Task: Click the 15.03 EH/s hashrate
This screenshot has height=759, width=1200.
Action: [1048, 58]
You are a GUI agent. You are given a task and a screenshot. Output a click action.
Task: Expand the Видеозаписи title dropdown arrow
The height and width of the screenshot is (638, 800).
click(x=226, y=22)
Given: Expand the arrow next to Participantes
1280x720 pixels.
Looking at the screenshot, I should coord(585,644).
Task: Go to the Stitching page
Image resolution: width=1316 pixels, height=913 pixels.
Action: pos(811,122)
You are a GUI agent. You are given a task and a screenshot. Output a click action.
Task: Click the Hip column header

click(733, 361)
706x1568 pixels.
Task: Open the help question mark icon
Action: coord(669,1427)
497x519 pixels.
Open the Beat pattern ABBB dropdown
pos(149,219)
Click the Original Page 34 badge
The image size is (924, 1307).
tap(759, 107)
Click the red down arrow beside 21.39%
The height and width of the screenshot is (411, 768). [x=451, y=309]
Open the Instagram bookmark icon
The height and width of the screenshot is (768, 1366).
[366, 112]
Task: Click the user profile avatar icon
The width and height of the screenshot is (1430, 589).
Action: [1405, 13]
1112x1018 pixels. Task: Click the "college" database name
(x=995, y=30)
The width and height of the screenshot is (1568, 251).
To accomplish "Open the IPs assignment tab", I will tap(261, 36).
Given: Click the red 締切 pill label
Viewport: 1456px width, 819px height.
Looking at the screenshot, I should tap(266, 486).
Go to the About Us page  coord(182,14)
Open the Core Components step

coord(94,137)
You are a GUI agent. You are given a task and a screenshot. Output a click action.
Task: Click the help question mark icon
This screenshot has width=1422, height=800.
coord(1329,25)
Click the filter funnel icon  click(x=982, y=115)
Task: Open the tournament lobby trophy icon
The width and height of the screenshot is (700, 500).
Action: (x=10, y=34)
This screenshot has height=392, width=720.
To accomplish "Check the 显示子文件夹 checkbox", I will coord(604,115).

================

WORK INSTRUCTION – Quote all the records. Keep every word exact.

RESULT OF THIS EXERCISE –
Task: Click the 15.03 EH/s hashrate
This screenshot has height=759, width=1200.
Action: [1048, 58]
You are a GUI agent. You are given a task and a screenshot. Output a click action.
Task: Expand the Видеозаписи title dropdown arrow
The height and width of the screenshot is (638, 800).
click(x=226, y=22)
Given: Expand the arrow next to Participantes
1280x720 pixels.
Looking at the screenshot, I should coord(585,644).
Task: Go to the Stitching page
Image resolution: width=1316 pixels, height=913 pixels.
Action: pos(811,122)
You are a GUI agent. You are given a task and a screenshot. Output a click action.
Task: Click the Hip column header

click(733, 361)
706x1568 pixels.
Task: Open the help question mark icon
Action: coord(669,1427)
497x519 pixels.
Open the Beat pattern ABBB dropdown
pos(149,219)
Click the Original Page 34 badge
The image size is (924, 1307).
tap(759, 107)
Click the red down arrow beside 21.39%
The height and width of the screenshot is (411, 768). [x=451, y=309]
Open the Instagram bookmark icon
The height and width of the screenshot is (768, 1366).
[366, 112]
Task: Click the user profile avatar icon
The width and height of the screenshot is (1430, 589).
Action: [1405, 13]
1112x1018 pixels. Task: Click the "college" database name
(x=995, y=30)
The width and height of the screenshot is (1568, 251).
To accomplish "Open the IPs assignment tab", I will tap(261, 36).
Given: Click the red 締切 pill label
Viewport: 1456px width, 819px height.
Looking at the screenshot, I should tap(266, 486).
Go to the About Us page  coord(182,14)
Open the Core Components step

coord(94,137)
You are a GUI agent. You are given a task and a screenshot. Output a click action.
Task: Click the help question mark icon
This screenshot has width=1422, height=800.
coord(1329,25)
Click the filter funnel icon  click(x=982, y=115)
Task: Open the tournament lobby trophy icon
The width and height of the screenshot is (700, 500).
Action: (x=10, y=34)
This screenshot has height=392, width=720.
To accomplish "Check the 显示子文件夹 checkbox", I will coord(604,115).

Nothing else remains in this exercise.